[Target pointing data]

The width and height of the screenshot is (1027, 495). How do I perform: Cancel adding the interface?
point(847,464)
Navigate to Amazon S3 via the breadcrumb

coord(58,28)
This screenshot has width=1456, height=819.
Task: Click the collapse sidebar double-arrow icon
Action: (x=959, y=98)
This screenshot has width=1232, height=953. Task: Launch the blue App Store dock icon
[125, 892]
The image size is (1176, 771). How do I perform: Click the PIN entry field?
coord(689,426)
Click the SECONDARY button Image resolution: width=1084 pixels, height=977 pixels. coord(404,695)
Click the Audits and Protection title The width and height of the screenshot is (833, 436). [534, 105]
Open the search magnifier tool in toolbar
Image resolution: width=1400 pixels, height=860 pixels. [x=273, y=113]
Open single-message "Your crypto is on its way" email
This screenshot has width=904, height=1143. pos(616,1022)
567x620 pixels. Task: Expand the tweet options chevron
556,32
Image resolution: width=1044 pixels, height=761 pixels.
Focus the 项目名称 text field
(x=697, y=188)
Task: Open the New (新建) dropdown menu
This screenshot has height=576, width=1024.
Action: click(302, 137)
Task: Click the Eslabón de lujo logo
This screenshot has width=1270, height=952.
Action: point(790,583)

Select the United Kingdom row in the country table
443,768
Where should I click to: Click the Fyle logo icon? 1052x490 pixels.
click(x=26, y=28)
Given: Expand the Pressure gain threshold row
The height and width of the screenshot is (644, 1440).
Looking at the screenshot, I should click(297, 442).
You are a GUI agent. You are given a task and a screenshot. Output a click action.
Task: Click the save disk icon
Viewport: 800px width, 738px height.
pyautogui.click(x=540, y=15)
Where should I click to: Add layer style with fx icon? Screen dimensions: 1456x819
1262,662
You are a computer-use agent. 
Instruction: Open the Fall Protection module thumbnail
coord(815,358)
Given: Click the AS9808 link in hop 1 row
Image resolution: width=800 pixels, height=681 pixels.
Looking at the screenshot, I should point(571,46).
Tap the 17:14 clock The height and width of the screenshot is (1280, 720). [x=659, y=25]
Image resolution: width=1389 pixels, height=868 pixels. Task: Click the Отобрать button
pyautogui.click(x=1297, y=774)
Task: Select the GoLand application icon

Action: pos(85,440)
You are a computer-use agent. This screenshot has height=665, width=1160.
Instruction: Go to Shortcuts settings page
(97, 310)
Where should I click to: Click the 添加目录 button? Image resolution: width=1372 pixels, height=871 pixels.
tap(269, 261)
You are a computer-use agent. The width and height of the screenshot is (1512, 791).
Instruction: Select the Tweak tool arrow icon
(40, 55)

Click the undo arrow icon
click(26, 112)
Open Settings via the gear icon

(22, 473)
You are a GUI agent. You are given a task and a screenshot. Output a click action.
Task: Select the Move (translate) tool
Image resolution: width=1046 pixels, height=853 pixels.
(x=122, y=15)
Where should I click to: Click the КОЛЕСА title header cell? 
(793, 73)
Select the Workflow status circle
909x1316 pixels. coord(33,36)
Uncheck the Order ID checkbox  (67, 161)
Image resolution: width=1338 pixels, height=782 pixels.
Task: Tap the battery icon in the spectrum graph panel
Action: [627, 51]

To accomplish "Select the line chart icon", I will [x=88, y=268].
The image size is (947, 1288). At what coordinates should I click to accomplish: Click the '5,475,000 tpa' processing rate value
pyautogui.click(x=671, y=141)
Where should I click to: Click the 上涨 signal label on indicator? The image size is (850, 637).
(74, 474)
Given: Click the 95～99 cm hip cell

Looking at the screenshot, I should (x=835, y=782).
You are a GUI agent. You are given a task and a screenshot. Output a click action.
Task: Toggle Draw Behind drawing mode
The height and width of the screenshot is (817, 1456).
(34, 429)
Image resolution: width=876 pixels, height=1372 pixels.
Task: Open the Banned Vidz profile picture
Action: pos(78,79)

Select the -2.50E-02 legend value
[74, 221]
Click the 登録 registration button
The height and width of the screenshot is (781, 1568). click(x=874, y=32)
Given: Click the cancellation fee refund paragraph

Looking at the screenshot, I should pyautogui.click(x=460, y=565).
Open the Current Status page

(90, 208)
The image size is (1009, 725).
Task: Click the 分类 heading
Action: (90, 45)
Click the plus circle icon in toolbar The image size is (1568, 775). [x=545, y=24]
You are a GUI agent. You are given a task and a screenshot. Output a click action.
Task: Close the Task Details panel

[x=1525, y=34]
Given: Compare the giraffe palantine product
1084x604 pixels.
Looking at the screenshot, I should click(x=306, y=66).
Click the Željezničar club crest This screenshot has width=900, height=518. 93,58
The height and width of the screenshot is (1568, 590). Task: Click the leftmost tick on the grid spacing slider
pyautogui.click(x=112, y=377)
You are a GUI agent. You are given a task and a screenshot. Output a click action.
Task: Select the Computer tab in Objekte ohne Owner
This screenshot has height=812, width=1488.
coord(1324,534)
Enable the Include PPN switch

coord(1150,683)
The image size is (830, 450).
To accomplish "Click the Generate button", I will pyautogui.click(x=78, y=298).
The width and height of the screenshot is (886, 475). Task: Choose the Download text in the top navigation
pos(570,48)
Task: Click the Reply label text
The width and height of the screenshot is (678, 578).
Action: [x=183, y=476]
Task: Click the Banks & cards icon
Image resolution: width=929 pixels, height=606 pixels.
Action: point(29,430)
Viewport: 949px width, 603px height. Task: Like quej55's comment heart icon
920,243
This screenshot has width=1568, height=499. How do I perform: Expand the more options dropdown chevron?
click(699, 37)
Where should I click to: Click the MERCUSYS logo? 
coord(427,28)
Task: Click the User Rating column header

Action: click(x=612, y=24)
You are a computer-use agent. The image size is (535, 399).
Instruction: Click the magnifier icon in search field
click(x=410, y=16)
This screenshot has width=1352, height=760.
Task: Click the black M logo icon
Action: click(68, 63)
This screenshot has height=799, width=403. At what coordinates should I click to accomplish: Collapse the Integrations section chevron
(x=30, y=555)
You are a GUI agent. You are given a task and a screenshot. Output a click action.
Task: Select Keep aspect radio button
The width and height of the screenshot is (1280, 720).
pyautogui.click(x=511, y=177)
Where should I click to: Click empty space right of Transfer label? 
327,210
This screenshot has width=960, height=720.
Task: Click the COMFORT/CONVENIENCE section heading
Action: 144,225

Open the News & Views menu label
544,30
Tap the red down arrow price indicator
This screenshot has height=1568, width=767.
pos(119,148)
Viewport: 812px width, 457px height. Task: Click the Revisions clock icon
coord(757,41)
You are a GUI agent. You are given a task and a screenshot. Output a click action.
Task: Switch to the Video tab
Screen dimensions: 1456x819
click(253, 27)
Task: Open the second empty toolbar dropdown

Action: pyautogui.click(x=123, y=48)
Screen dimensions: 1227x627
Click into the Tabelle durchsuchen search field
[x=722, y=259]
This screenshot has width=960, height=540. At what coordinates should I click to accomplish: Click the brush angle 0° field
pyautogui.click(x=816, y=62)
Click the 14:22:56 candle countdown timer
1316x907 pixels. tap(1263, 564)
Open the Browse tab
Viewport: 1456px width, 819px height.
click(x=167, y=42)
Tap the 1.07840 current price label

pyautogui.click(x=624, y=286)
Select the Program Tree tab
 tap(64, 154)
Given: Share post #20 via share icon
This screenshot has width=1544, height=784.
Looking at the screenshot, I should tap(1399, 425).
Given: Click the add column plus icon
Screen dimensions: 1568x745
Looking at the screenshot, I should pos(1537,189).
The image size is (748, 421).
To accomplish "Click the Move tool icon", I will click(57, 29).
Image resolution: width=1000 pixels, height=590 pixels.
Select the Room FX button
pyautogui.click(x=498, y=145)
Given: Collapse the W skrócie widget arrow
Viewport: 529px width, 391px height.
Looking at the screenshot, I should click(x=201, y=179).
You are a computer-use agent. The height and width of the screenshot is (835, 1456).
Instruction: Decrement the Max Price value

> _Task instructions_:
Transcribe the entries above verbatim, starting at the line containing "Task: Select the GoLand application icon" and ending after the line containing "[x=1525, y=34]".

> _Written response_:
Task: Select the GoLand application icon

Action: pos(85,440)
You are a computer-use agent. This screenshot has height=665, width=1160.
Instruction: Go to Shortcuts settings page
(97, 310)
Where should I click to: Click the 添加目录 button? Image resolution: width=1372 pixels, height=871 pixels.
tap(269, 261)
You are a computer-use agent. The width and height of the screenshot is (1512, 791).
Instruction: Select the Tweak tool arrow icon
(40, 55)

Click the undo arrow icon
click(26, 112)
Open Settings via the gear icon

(22, 473)
You are a GUI agent. You are given a task and a screenshot. Output a click action.
Task: Select the Move (translate) tool
Image resolution: width=1046 pixels, height=853 pixels.
(x=122, y=15)
Where should I click to: Click the КОЛЕСА title header cell? 
(793, 73)
Select the Workflow status circle
909x1316 pixels. coord(33,36)
Uncheck the Order ID checkbox  (67, 161)
Image resolution: width=1338 pixels, height=782 pixels.
Task: Tap the battery icon in the spectrum graph panel
Action: [627, 51]

To accomplish "Select the line chart icon", I will [x=88, y=268].
The image size is (947, 1288). At what coordinates should I click to accomplish: Click the '5,475,000 tpa' processing rate value
pyautogui.click(x=671, y=141)
Where should I click to: Click the 上涨 signal label on indicator? The image size is (850, 637).
(74, 474)
Given: Click the 95～99 cm hip cell

Looking at the screenshot, I should (x=835, y=782).
You are a GUI agent. You are given a task and a screenshot. Output a click action.
Task: Toggle Draw Behind drawing mode
The height and width of the screenshot is (817, 1456).
(34, 429)
Image resolution: width=876 pixels, height=1372 pixels.
Task: Open the Banned Vidz profile picture
Action: pos(78,79)

Select the -2.50E-02 legend value
[74, 221]
Click the 登録 registration button
The height and width of the screenshot is (781, 1568). click(x=874, y=32)
Given: Click the cancellation fee refund paragraph

Looking at the screenshot, I should pyautogui.click(x=460, y=565).
Open the Current Status page

(90, 208)
The image size is (1009, 725).
Task: Click the 分类 heading
Action: (90, 45)
Click the plus circle icon in toolbar The image size is (1568, 775). [x=545, y=24]
You are a GUI agent. You are given a task and a screenshot. Output a click action.
Task: Close the Task Details panel

[x=1525, y=34]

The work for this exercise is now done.